Toda ley, decíamos, es escritura. Así se reconstituye, de cierta manera, esa triple alianza ya
identificada: cuerpo, escritura, ley. Las cicatrices hechas sobre el cuerpo son el texto inscrito de la ley
primitiva, son, en ese sentido, una escritura sobre el cuerpo. Las sociedades primitivas son, nos dicen con
vehemencia los autores del Anti-Edipo, sociedades de las marcas. Y, en esa medida, las sociedades
primitivas, son, de hecho, sociedades sin escritura, ya que una escritura indica antes que nada una ley
separada, distante, despótica, una ley de Estado, que resaltan los detenidos de Martchenko al escribirla
sobre sus cuerpos. Y, exactamente, nunca lo afirmaremos con bastante énfasis, es para conjurar esa ley, ley
que instituye una garantía de desigualdad, que contra el Estado se coloca la ley primitiva. Las sociedades
arcaicas, sociedades de marca, son sociedades sin Estado, sociedades contra el Estado. La marca sobre el
cuerpo, igual en todos los cuerpos, enuncia: Tu no tendrás el deseo de poder, no desearás ser sumiso. Y esa
ley no separada necesita ser inscrita en un espacio no separado: el propio cuerpo.

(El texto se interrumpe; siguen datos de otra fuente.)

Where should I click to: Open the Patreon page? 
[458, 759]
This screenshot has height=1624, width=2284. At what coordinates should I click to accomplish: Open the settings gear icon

Admirable profundidad de los salvajes, que de antemano sabían todo eso, y procuraban, al precio de
una terrible crueldad, impedir la aparición de una crueldad aún más terrible mediante: una ley escrita
sobre el cuerpo y un recuerdo inolvidable.8
8
Estudio inicialmente publicado en la revista de antropología L’Homme, XIII (3), 1973.